• _TRAVAIL DEMANDÉ_:
1) Répondez brièvement aux questions suivantes à partir du texte du document.
(a) Dans quel cabinet Christiane Féral-Schuhl est-elle avocate associée ?
(b) Quel est le premier sujet abordé ?
(c) Au travers de combien de lois le législateur français est-il intervenu face à la recrudescence des cyberattaques ?
2) D'après le texte du document, dans quelles matières de nombreux textes ont-ils été adoptés au cours de l'année 2023 ? Citez-les toutes.

• _TEXTE DU DOCUMENT_:

----

L’avocate spécialiste du droit du numérique Christiane Féral-Schuhl, ancienne bâtonnière de Paris et présidente du Conseil National des Barreaux, revient ici sur les importantes évolutions juridiques vécues par le secteur du numérique en 2023.

Christiane Féral-Schuhl est avocate associée du cabinet Féral, ancienne présidente du CNB. - © Lika Banshoya
Christiane Féral-Schuhl est avocate associée du cabinet Féral, ancienne présidente du CNB. - © Lika Banshoya

Les problématiques juridiques liées à la société de l’information sont plus que jamais au cœur de l’actualité juridique comme le démontre les nombreux textes adoptés en matière de cybersécurité, de commerce électronique ou de data au cours de l’année 2023, tant à l’échelle nationale qu’européenne.

Premier sujet : la cybersécurité 

La recrudescence des cyberattaques a conduit le législateur français à intervenir au travers de deux lois.

----

• _CONTENU DES DONNÉES_:
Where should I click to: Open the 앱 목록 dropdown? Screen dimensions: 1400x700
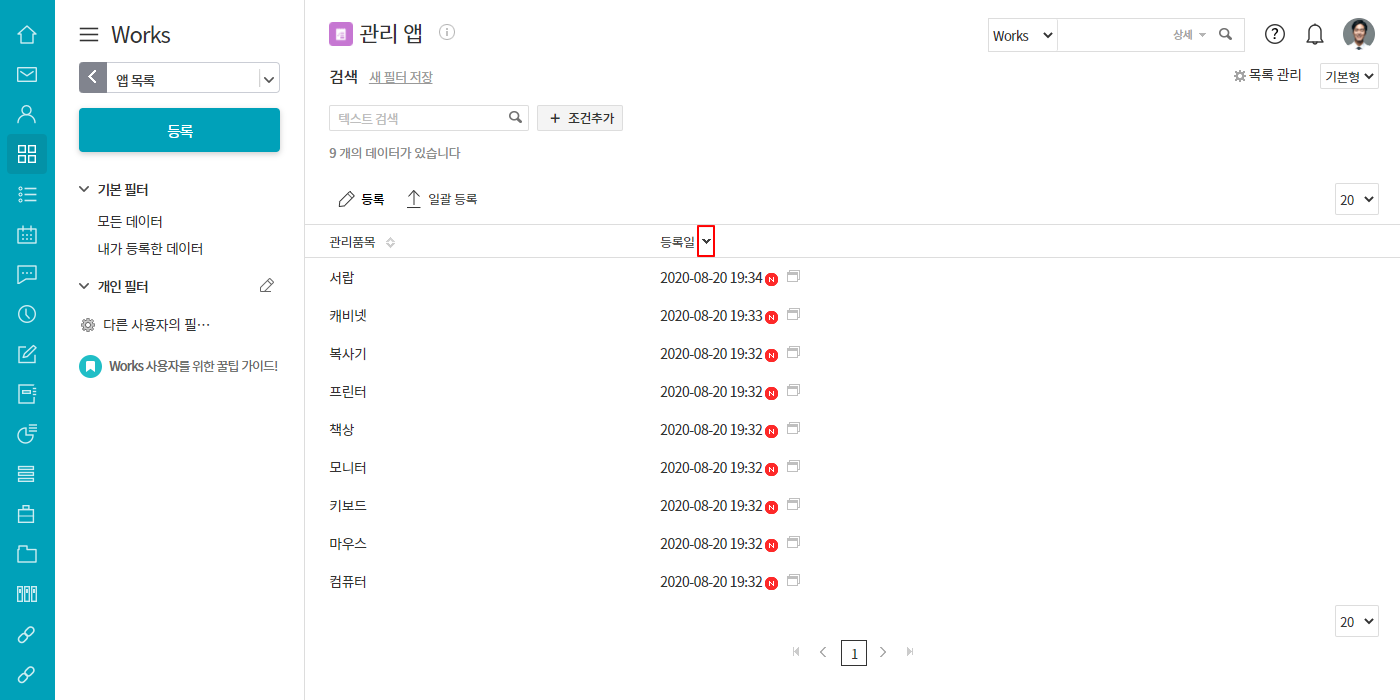point(268,78)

----

• _RÉPONSES PAR CONSIGNE_:
1)
(a) Le cabinet Féral.
(b) La cybersécurité.
(c) Deux lois.

2)
- La cybersécurité
- Le commerce électronique
- La data